Boris Keča

Personal information
- Date of birth: 5 April 1978 (age 47)
- Place of birth: Bihać, SR Bosnia and Herzegovina, SFR Yugoslavia
- Height: 1.80 m (5 ft 11 in)
- Position: Defender

Team information
- Current team: CS Dinamo București (head coach)

Youth career
- 0000–1991: Jedinstvo Bihać
- 1991–1995: Borac Banja Luka

Senior career*
- Years: Team / Apps / (Gls)
- 1995–1996: Borac Banja Luka
- 1996–1998: BSK Banja Luka
- 1998–1999: Omladinac Banja Luka
- 1999–2003: Naţional București / 48 / (3)
- 2003–2004: FC Braşov / 16 / (0)
- 2005: Steaua București / 1 / (0)
- 2005–2006: Pandurii Târgu Jiu / 19 / (1)
- 2006–2007: Argeş Piteşti / 3 / (0)
- 2007–2008: Concordia Chiajna / 4 / (1)
- 2008–2009: Voinţa Domneşti
- Total:  / 91 / (5)

Managerial career
- 2017–2022: Dinamo București U19
- 2022–2024: CS Dinamo București U18
- 2024–2026: CS Dinamo București (assistant)
- 2026–: CS Dinamo București

= Boris Keča =

Bosnian-Herzegovinian footballer

Boris Keča (Serbian Cyrillic: Борис Кеча; born 5 April 1978) is a Bosnian former professional footballer who played as a defender, currently in charge of Liga II club CS Dinamo București.

== Club career ==
Keca was born in Bihać, Yugoslavia. He started playing in Romania with Naţional București, a club at the time popular for foreign players from Eastern-Europe (the likes of his fellow Bosnian Slaviša Mitrović or Albanian Albert Duro) or Australians (Michael Thwaite, Ryan Griffiths or Jonathan McKain). With Naţional he could compete in the 2002–03 UEFA Cup, where they would edge out teams like Tirana and Heerenveen before eventually being eliminated by Paris Saint-Germain in the Second Round.

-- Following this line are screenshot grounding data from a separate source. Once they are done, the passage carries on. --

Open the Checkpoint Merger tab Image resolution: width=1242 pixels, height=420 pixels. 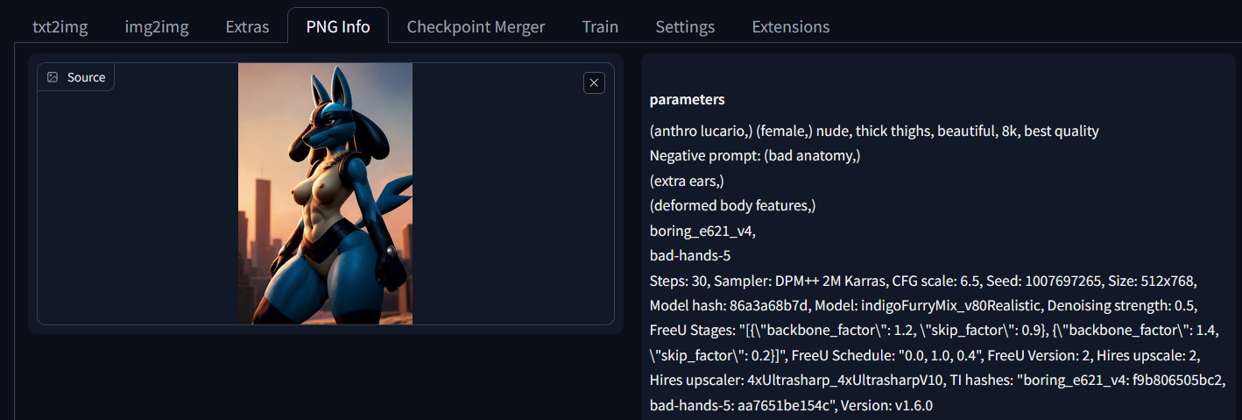pyautogui.click(x=476, y=26)
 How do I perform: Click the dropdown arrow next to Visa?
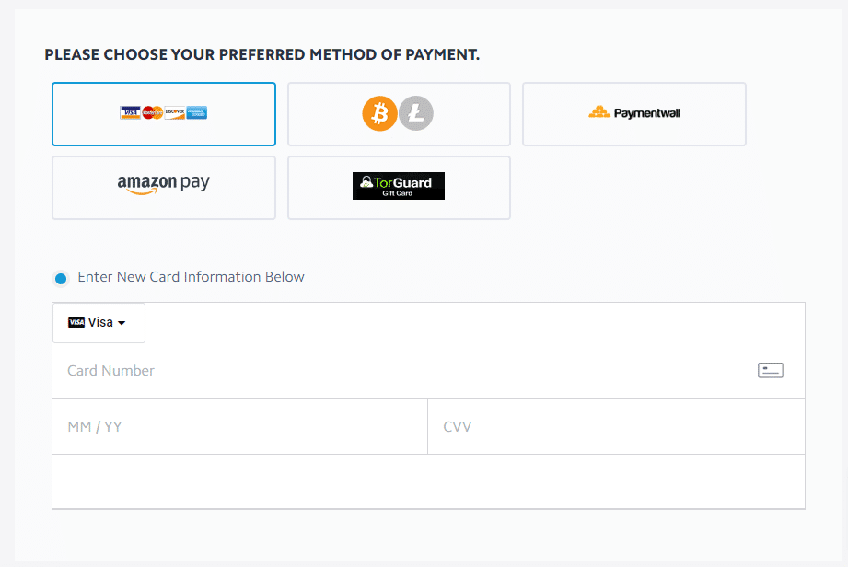(122, 323)
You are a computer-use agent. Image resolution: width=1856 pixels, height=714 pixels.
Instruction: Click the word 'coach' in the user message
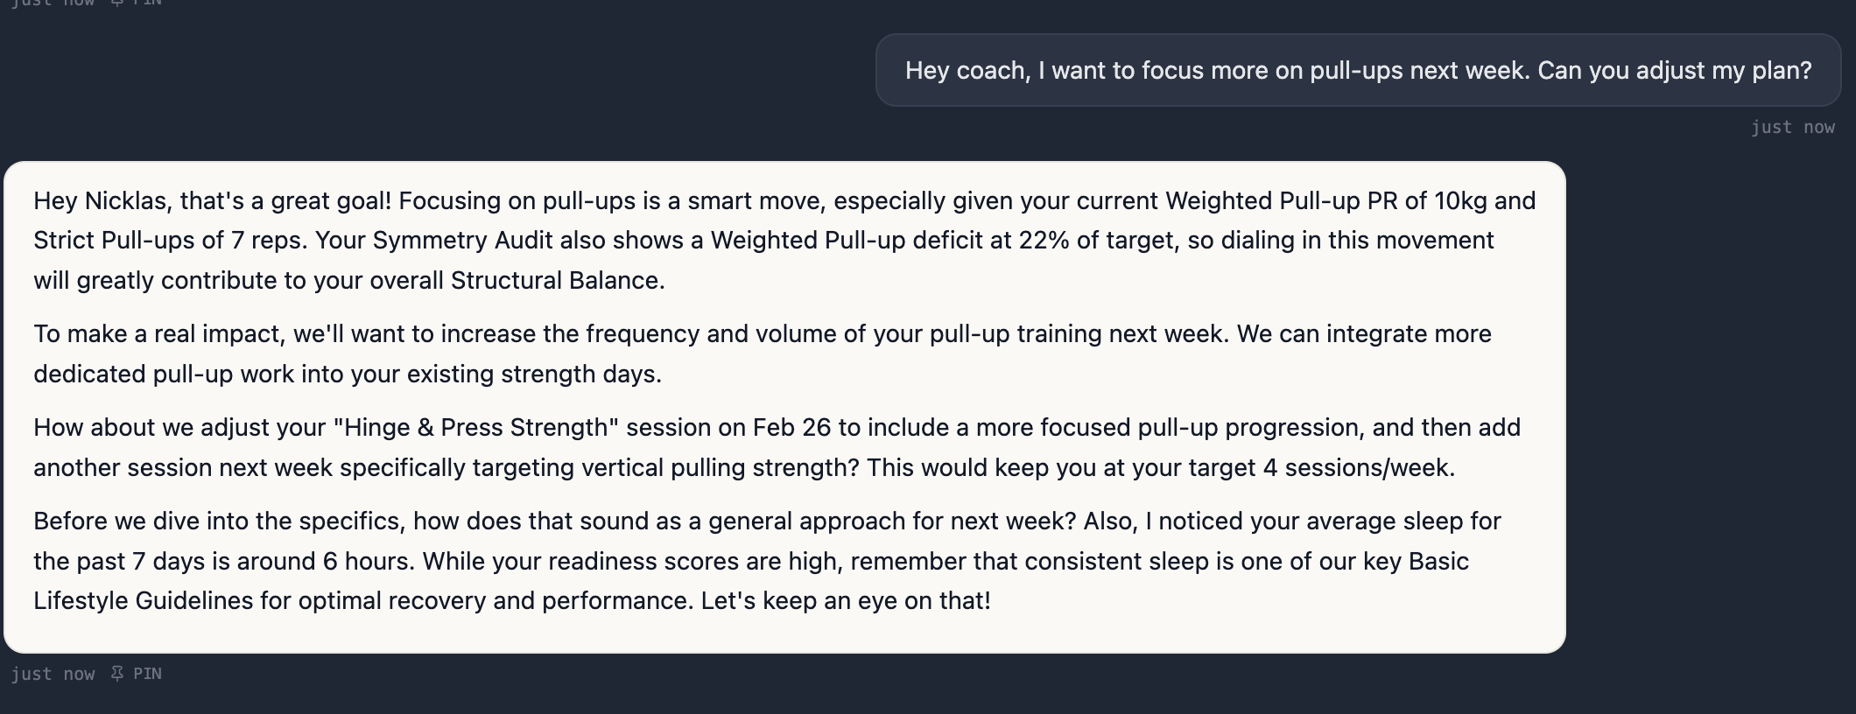(990, 70)
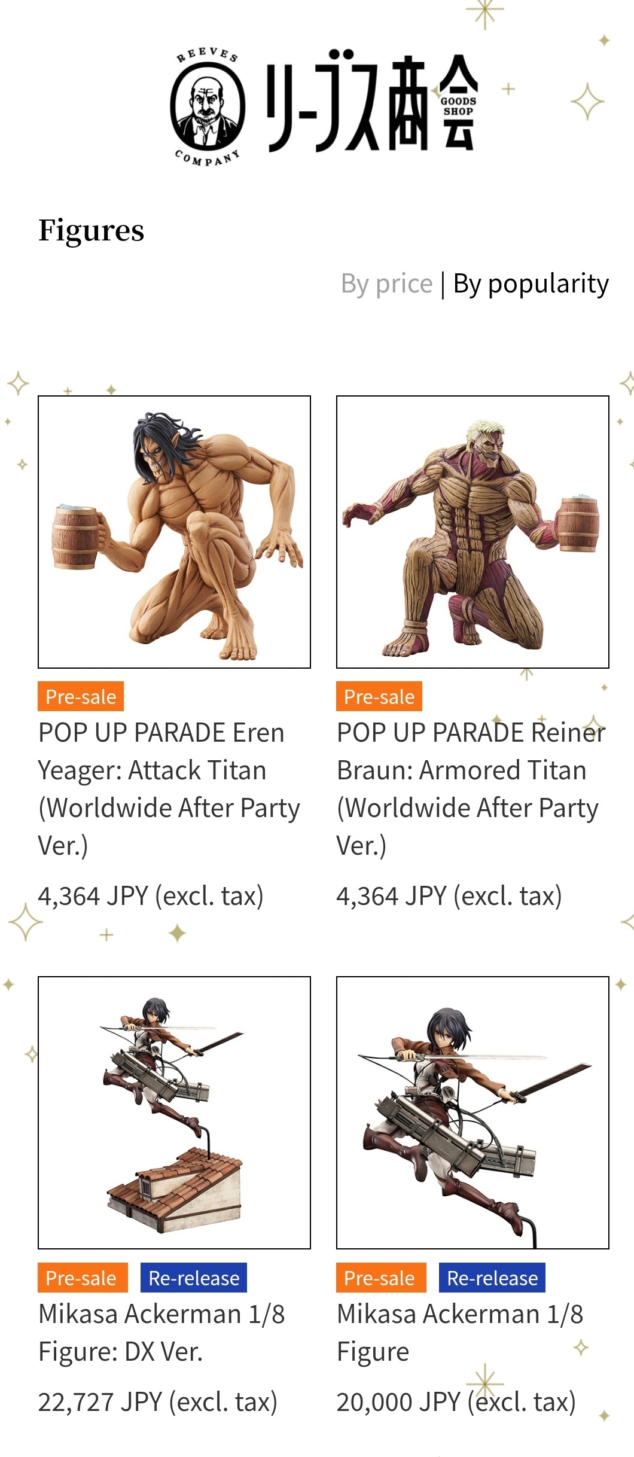Click the Goods Shop badge in logo
Image resolution: width=634 pixels, height=1457 pixels.
pos(458,106)
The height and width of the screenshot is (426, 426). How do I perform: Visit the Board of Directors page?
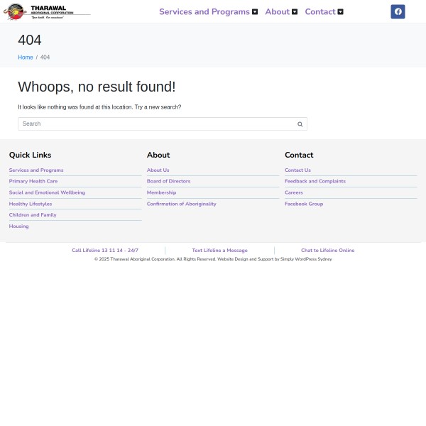click(168, 181)
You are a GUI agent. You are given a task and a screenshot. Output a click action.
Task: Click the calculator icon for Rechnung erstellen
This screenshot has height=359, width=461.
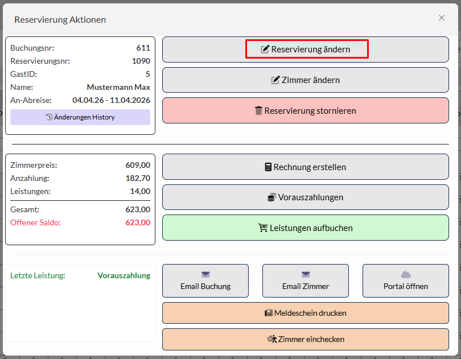pyautogui.click(x=268, y=167)
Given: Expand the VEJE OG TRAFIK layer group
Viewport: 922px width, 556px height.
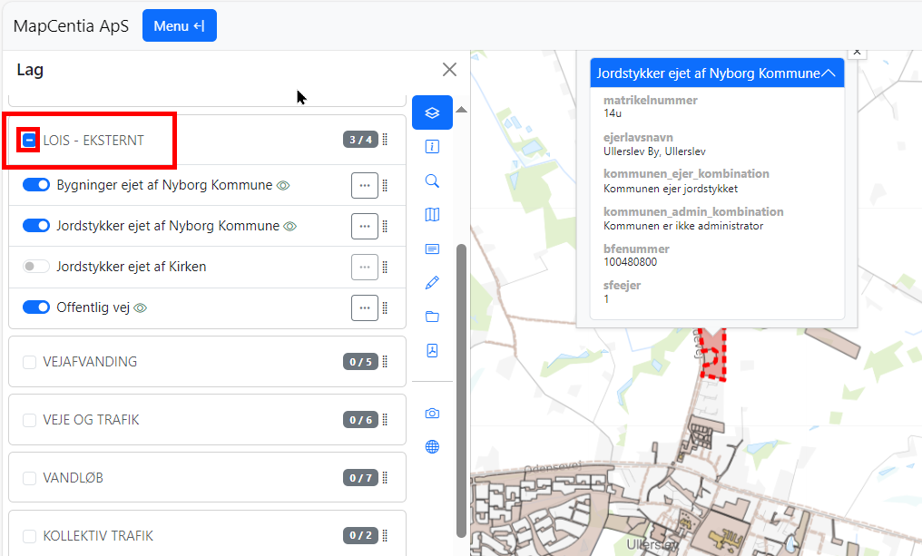Looking at the screenshot, I should point(91,420).
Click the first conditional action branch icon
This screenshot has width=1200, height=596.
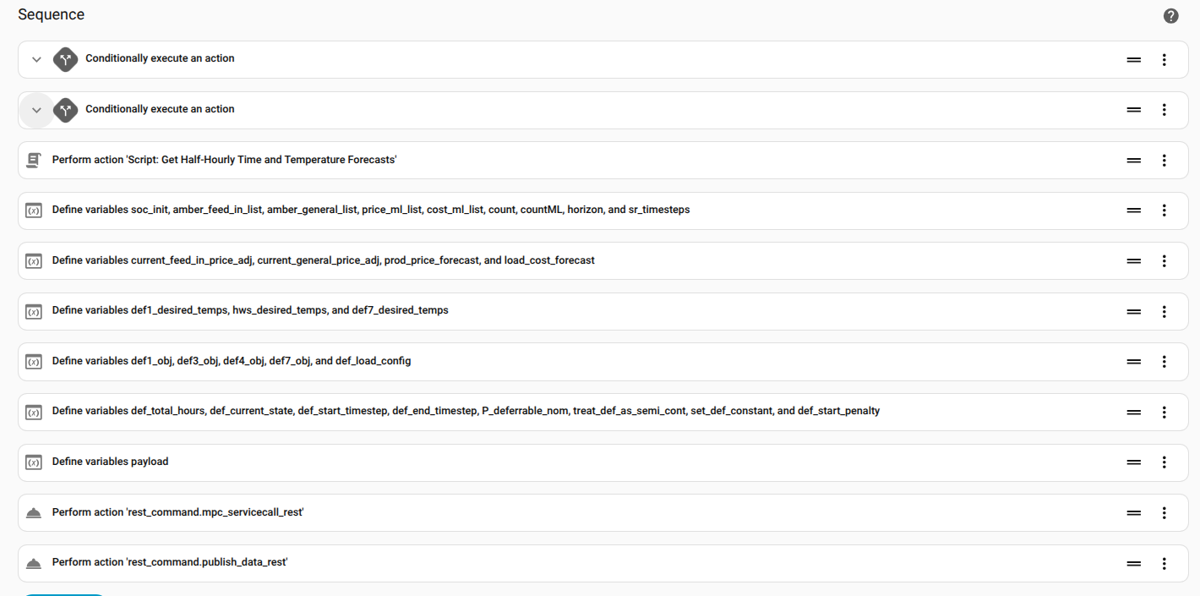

He made his debut in Divizia A on 19 November 1999 against Universitatea Craiova.

He then transferred in 2003 to Braşov, from where he was brought to Steaua București in January 2005, by his former Naţional coach Walter Zenga, ahead of their 2004–05 UEFA Cup matches, where they managed to reach the Round of 16 after surpassing Valencia. He was being dropped out of the team after the defeat in the 2005 Romanian Supercup match.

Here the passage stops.